■ **YOUR TASKS**
[a] In the De Anza campus art tour, who made the mural "Justice, Equity, Peace"?
[b] Pick up the De Anza campus art tour after its last sentence and write what comes next.

■ **TEXT FOR ANALYSIS**
Take a Self-Guided Tour of Campus Art
You'll find all kinds of artwork in popular gathering areas as well as quiet spots around the De Anza campus. Follow the directions below the map to find some favorite pieces.
[Click the map image for a downloadable PDF]
A good place to start is “Justice, Equity, Peace” (#1 on the map), a mural that Sam Rodriguez, an acclaimed San José artist and De Anza alum, created for the college's 50th anniversary. You'll find it on the south wall of the S5 building, facing the Design and Manufacturing Technologies classrooms in E2.
Walk east toward the PE complex, where you will see “What Does Justice Look Like?” (#2), a mural painted by De Anza students, near the entrance to the complex.
Then continue east toward Parking Lot B to view “Omubaka Ambassador” (#3), a sculpture by Rose Kirumira. Next, walk northwest through L Quad to find “The Turtle” (#4), a steel sculpture by Elwood M. Reynolds, in the walkway between the F1 and F6 buildings.
Next, turn north and walk toward the Advanced Technology Center. You’ll see “Time Graffiti” (#5), a bronze and stone sculpture by David Middlebrook, near the stairs leading down to the lower level of the Campus Center.
Turn around and walk southwest to the Administration Building, where you can view several artworks inside the lobby (#6). These include the “Liberty Weeps” sculpture by Joseph DeLappe, the “De Anza Singularity” fountain by Eric Orr, and several paintings by Kate DeCiccio – including portraits of English instructor Karen Chow, former student and 2017 graduation speaker Diego Cihuacoatl Gomez, spoken word artist McTate Stroman II, and former Cupertino Mayor (and De Anza alum) Savita Vaidhyanathan.
Leave the ADM building through the doors you came in, and walk north through the Main Quad. As you pass the Campus Center on your right, you'll see a colorful mural (#7) painted on a small building near the entrance to the Financial Aid office. "The World As It Is and the World We Want To See" was painted by De Anza art students in spring 2022 and represents a hopeful emergence from the COVID-19 pandemic.

■ **PROVIDED DATA**

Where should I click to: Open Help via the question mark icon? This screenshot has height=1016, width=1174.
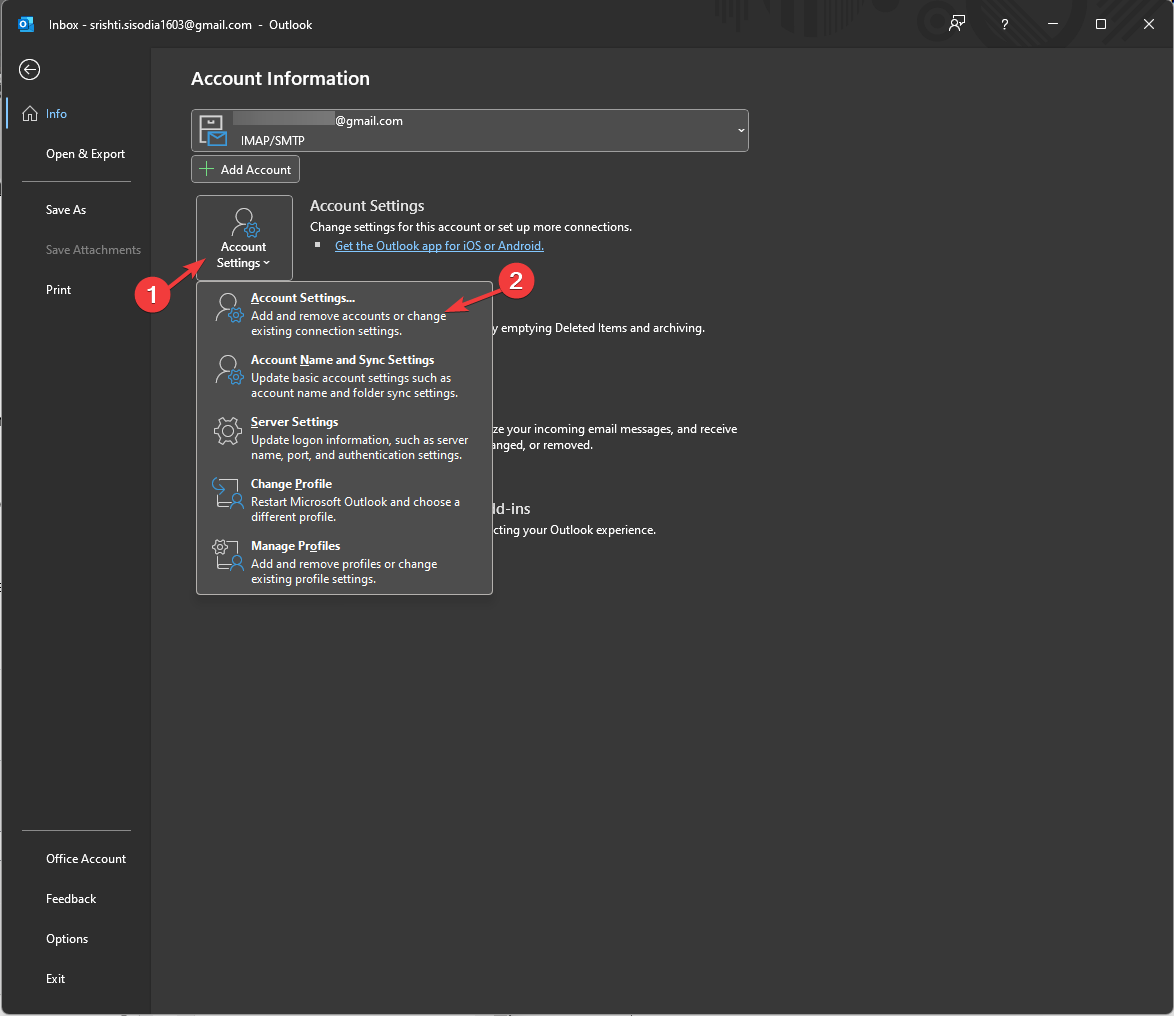click(1004, 24)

■ **ANSWERS FOR THE TASKS**
[a] Sam Rodriguez, an acclaimed San José artist and De Anza alum.

[b]
As you pass the Campus Center on your right, you will see the Sunken Garden on your left. Descend the stairs to view “La Vita è Una Fontana” (#8), a large fountain sculpture by Salvatore Pecoraro, a Bay Area artist and former De Anza instructor.
Stops 9 and 10
Leave the Sunken Garden and proceed north toward the A Quad, which houses Creative Arts classrooms and studios. Look for “Stellar Motion” (#9), a steel sculpture by Moto Ohtake, to the left of the A7 building. Continue north to view “Two As One” (#10), a sculpture by Smadar Agmon, to the right of the A9 building.
Two As One
Next you’ll see “Beautiful Chaos” (#11), a colorful mural painted by De Anza art students on the side of Building A5.
If you continue walking around the A1 building, you will see “Trinom” (#12), a sculpture by Magda Lattin, facing out toward Stevens Creek Boulevard.
Stops 13 and 14
Retrace your steps to the A7 building and turn left to walk east, between the RSS Building and Advanced Technology Center, arriving at the Visual and Performing Arts Center (#13) and the Euphrat Museum of Art.
Before going inside the Euphrat, be sure to visit the patio behind the VPAC, where you’ll find a set of unique benches (#14) created by De Anza furniture design students: "Balls of Fun" by LeGrand Morgan, "Dream Boat" by Olena Starostina, and "Kubik" by Alexandr Barilov.